** Work request **
Below are the records; repeat exactly their lines between the line holding "The width and height of the screenshot is (903, 400)." and the line holding "You are a computer-use", inclusive, skipping the pictures.

◆ ◆ ◆ ◆

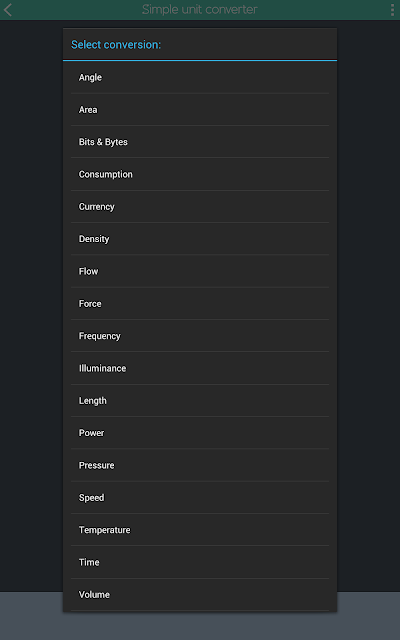400x640 pixels.
Task: Pick the Consumption option
Action: tap(200, 174)
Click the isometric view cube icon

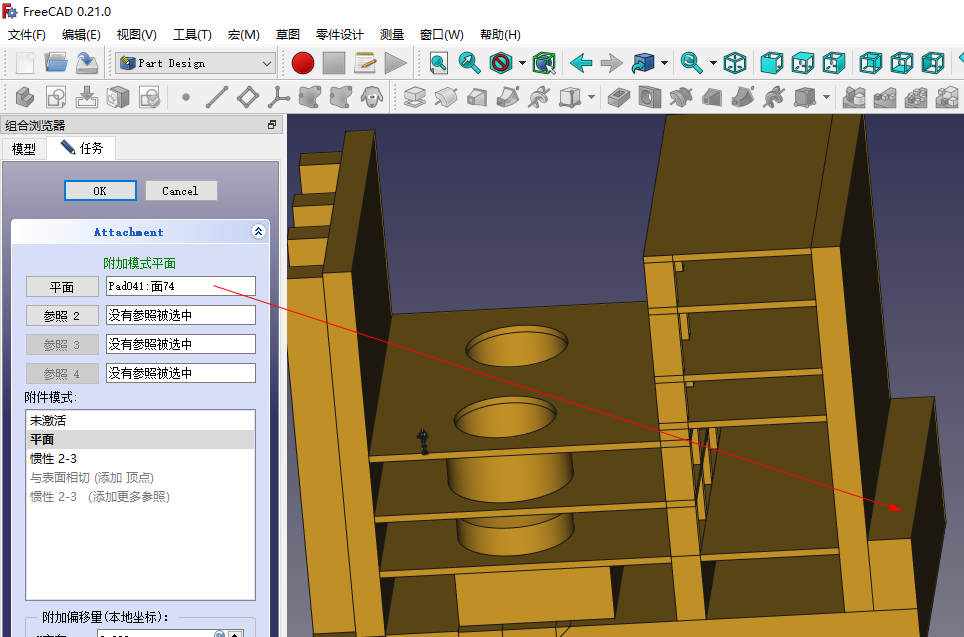click(x=735, y=63)
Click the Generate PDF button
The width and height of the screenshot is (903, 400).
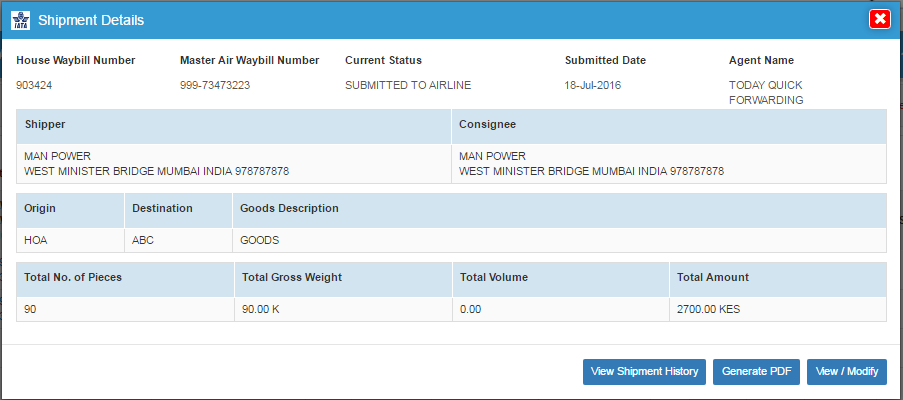(757, 372)
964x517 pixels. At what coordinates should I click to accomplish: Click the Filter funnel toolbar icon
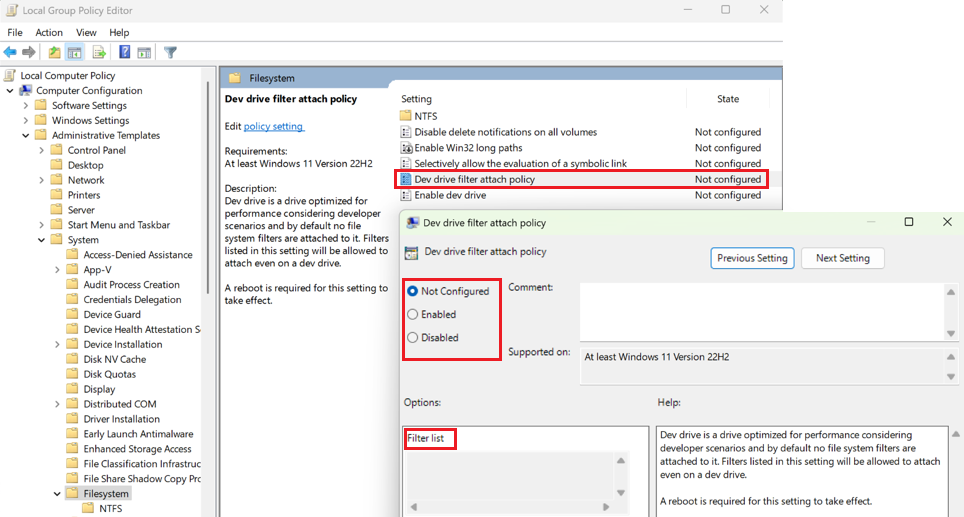point(170,52)
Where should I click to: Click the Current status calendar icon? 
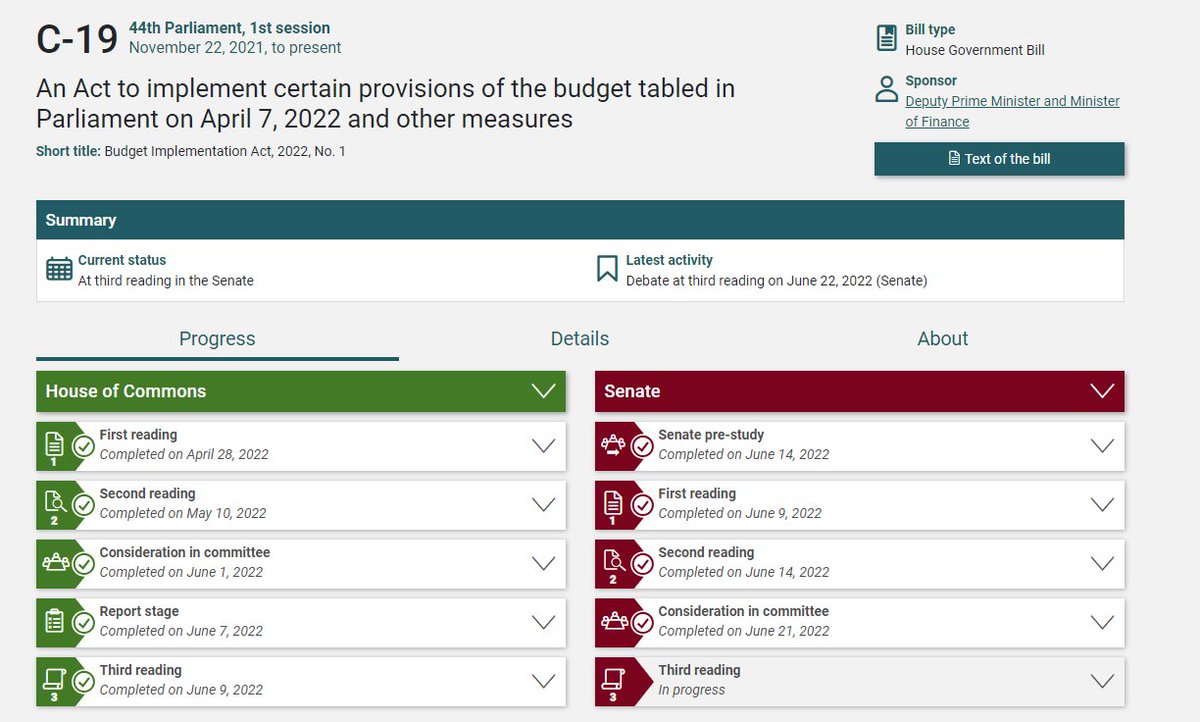[59, 267]
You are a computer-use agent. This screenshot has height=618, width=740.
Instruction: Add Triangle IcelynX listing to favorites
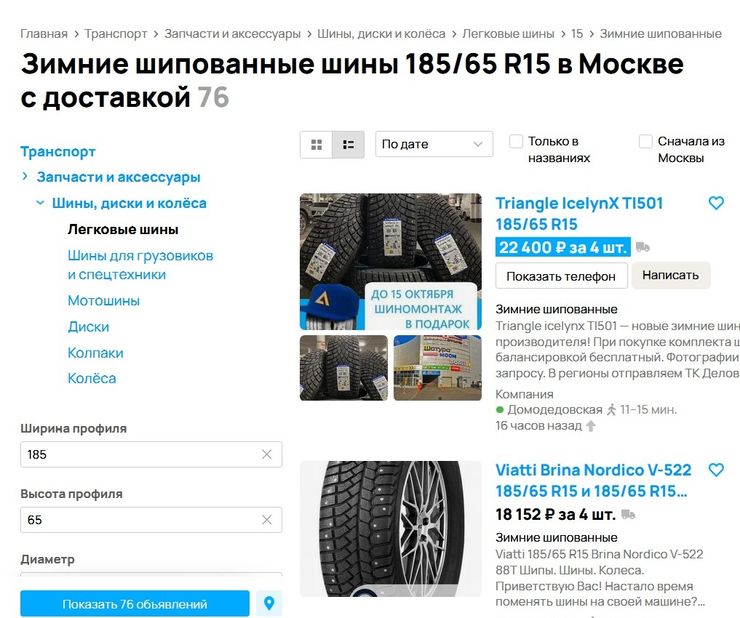716,203
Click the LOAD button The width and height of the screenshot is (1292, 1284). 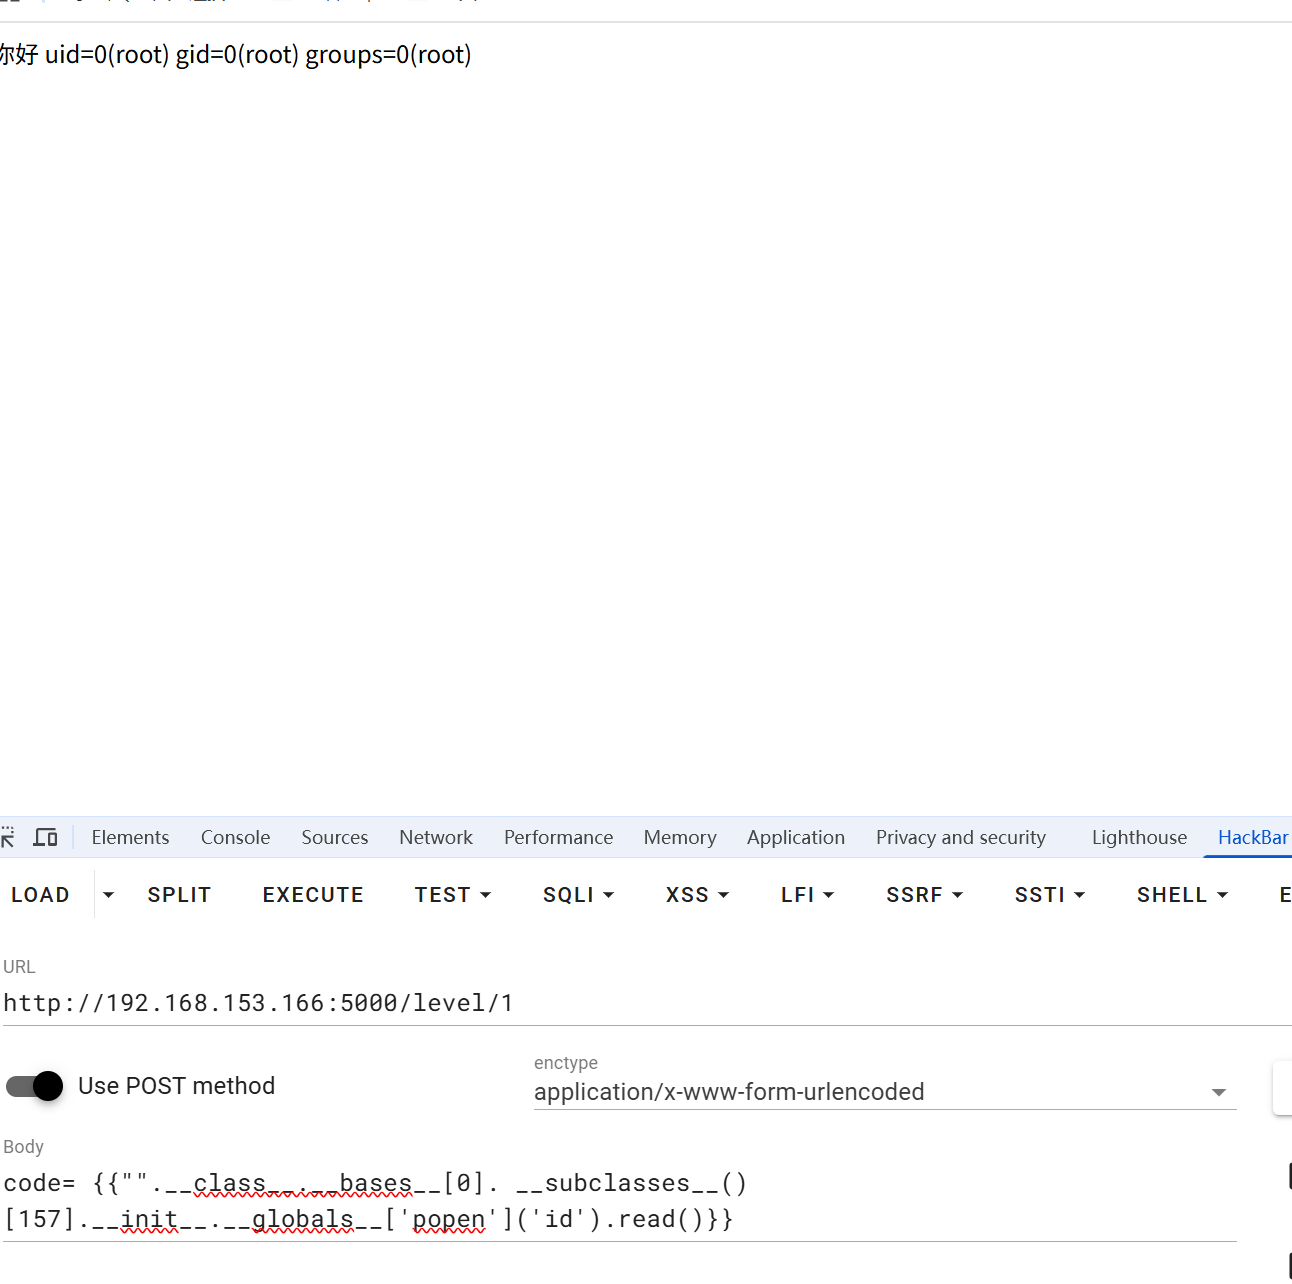[x=41, y=895]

◆ ◆ ◆ ◆

** Solution to this exercise **
The width and height of the screenshot is (903, 400).
(757, 372)
964x517 pixels. At what coordinates should I click to accomplish: Click the Filter funnel toolbar icon
point(170,52)
Where should I click to: Click the Current status calendar icon? 
[59, 267]
You are a computer-use agent. This screenshot has height=618, width=740.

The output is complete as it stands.